***** TEXTO FORNECIDO
Entrevista:O Estado inteligente

domingo, novembro 19, 2006

JOÃO UBALDO RIBEIRO Grave preocupação

Imagino que o gentil leitor ou a encantadora leitora possam suspirar mal resignados, diante do título acima: lá vem ele com assombrações para o futuro do país outra vez. Ledíssimo engano, pois não estou com preocupação nenhuma em relação a “este país”. As fontes oficiais, a começar pelo presidente, nos revelam que o país está pronto.

Está tudo arrumado para o desenrolar do espetáculo do crescimento, chega a dar para sentir no ar o clima de largada para a Grande Disparada à Frente que experimentaremos a partir do próximo mandato. É só esperarmos até o novo ano, não vamos começar agora, com o Natal, o réveillon e a semana santa já aí. A data certa é um belo dia de abril, para ficar tudo ajeitado como devia e o homem dar a bandeirada.

Uns chatos ficam me pedindo para escrever sobre a bagunça nos aeroportos.

De novo, recorro às autoridades e elas informam que os atrasos são normais.
**********
***** REGISTROS FORNECIDOS
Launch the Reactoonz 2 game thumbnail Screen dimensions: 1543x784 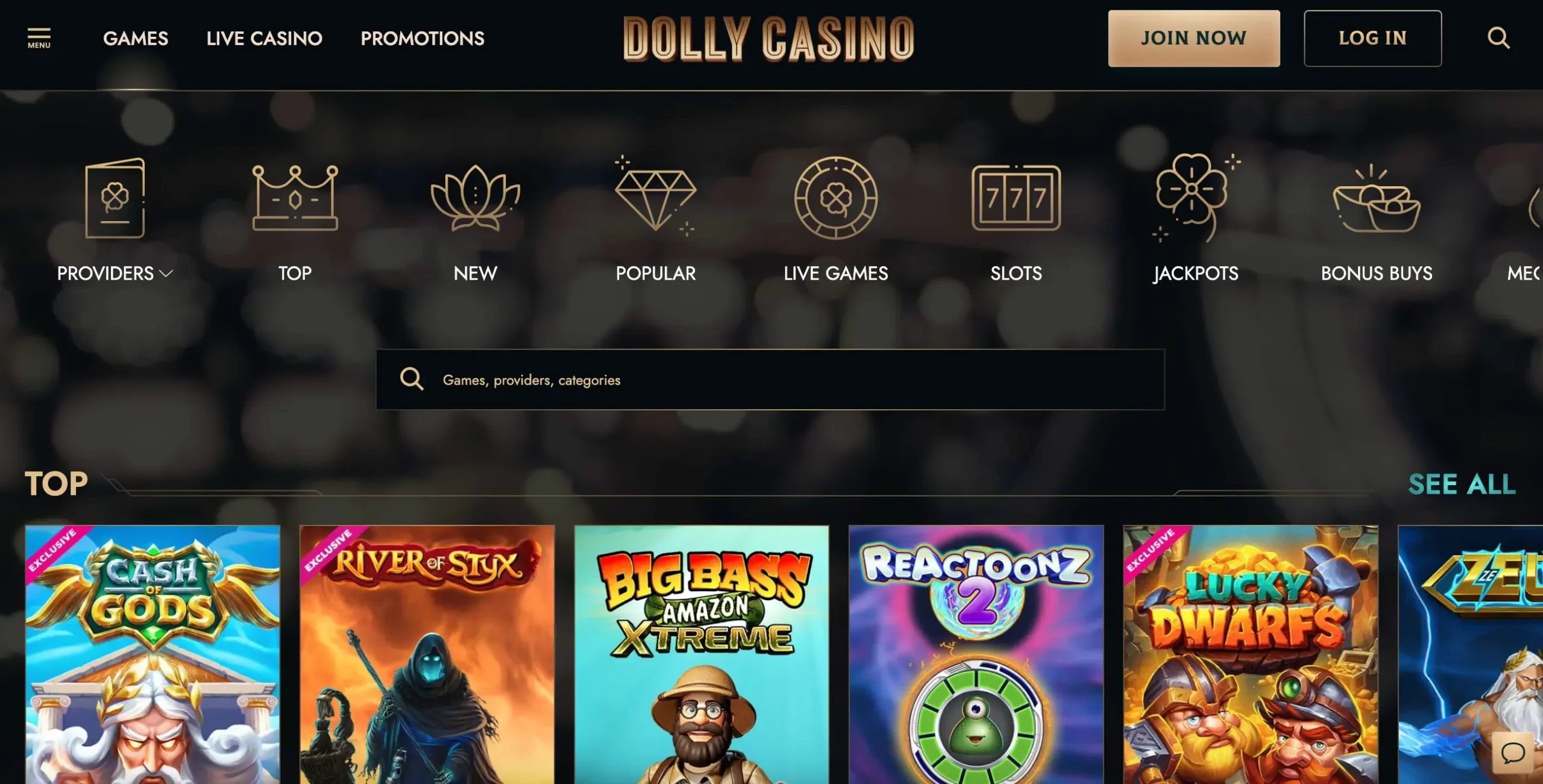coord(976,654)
**********
***** REGISTROS FORNECIDOS
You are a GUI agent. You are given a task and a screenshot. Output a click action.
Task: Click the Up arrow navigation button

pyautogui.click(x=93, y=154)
**********
*PEDIDO POR ESCRITO 1*.
As afirmações a seguir concordam com a crônica "Grave preocupação"? Responda sim ou não a cada uma e cite literalmente as palavras da crônica que decidem. (a) O autor diz estar preocupado com o futuro do país. (b) A data certa para a largada é um dia de abril. (c) As autoridades informam que os atrasos são anormais.
*PEDIDO POR ESCRITO 2*.
Prossiga com a crônica "Grave preocupação" a partir do ponto em que ela para.
Os registros acima vêm de outra fonte.

*RESULTADO FINAL 1*.
(a) Não: "não estou com preocupação nenhuma em relação a “este país”".
(b) Sim: "A data certa é um belo dia de abril".
(c) Não: "elas informam que os atrasos são normais".

*RESULTADO FINAL 2*.
O pessoal tem mania de estranhar as coisas mais normais do mundo, como no caso do caixa dois eleitoral, que obrigou o próprio presidente a achar tempo para largar o trabalho em Paris e dar uma entrevista explicando como era normal. E esse negócio de avião interessa é às elites. Só as elites estão preocupadas com avião, o povo mesmo viaja de ônibus ou caminhão. Claro, as estradas também não valem nada e morre mais gente nelas que em certas guerras, mas isso deve ser algum resto da herança maldita (aliás, algo me diz que vão continuar encontrando muitos restos da herança maldita nos próximos anos) e logo será corrigido. Tapa-buraqueiro que tapa um buraco tapa mil.

Ou, no atual estilo, tapa mais do que todos os governos anteriores juntos.

Além disso, o principal continua garantidíssimo, pois se encontra assegurada a mobilidade do Nosso Guia. Como se sabe, ele dispõe de transporte próprio, que por acaso é avião especial, mas são as injunções do cargo. Pelo gosto dele, que do povo veio e do povo nunca se afastou, era na base do pé na estrada, mas nem tudo é como a gente quer. E, com ele se mexendo, o país não pára. Como teríamos marcado presença na campanha eleitoral de Chávez, se o presidente estivesse sujeito aos percalços de um qualquer? Todo mundo pensa que o trabalho alheio é moleza, mas, como se diz, lá no Nordeste, “se o tatu está gordo, a unha é que sabe”.

Quem quiser que pense que é moleza, o juízo fica zonzo e confunde até a Venezuela com a Bolívia, quando todo mundo sabe que a Bolívia é outro país de cujos interesses também cuidamos.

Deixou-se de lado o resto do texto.